Pixel coordinate grounding data:
Content starts
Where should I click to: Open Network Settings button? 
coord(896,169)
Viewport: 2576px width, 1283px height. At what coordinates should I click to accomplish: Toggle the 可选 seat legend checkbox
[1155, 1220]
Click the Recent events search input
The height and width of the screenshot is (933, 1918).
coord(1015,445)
Content ends
Task brief: Write all of the data above again, exactly as given.

Solution to the problem:
Where should I click to: Open Network Settings button? 
coord(896,169)
Viewport: 2576px width, 1283px height. At what coordinates should I click to accomplish: Toggle the 可选 seat legend checkbox
[1155, 1220]
Click the Recent events search input
The height and width of the screenshot is (933, 1918).
coord(1015,445)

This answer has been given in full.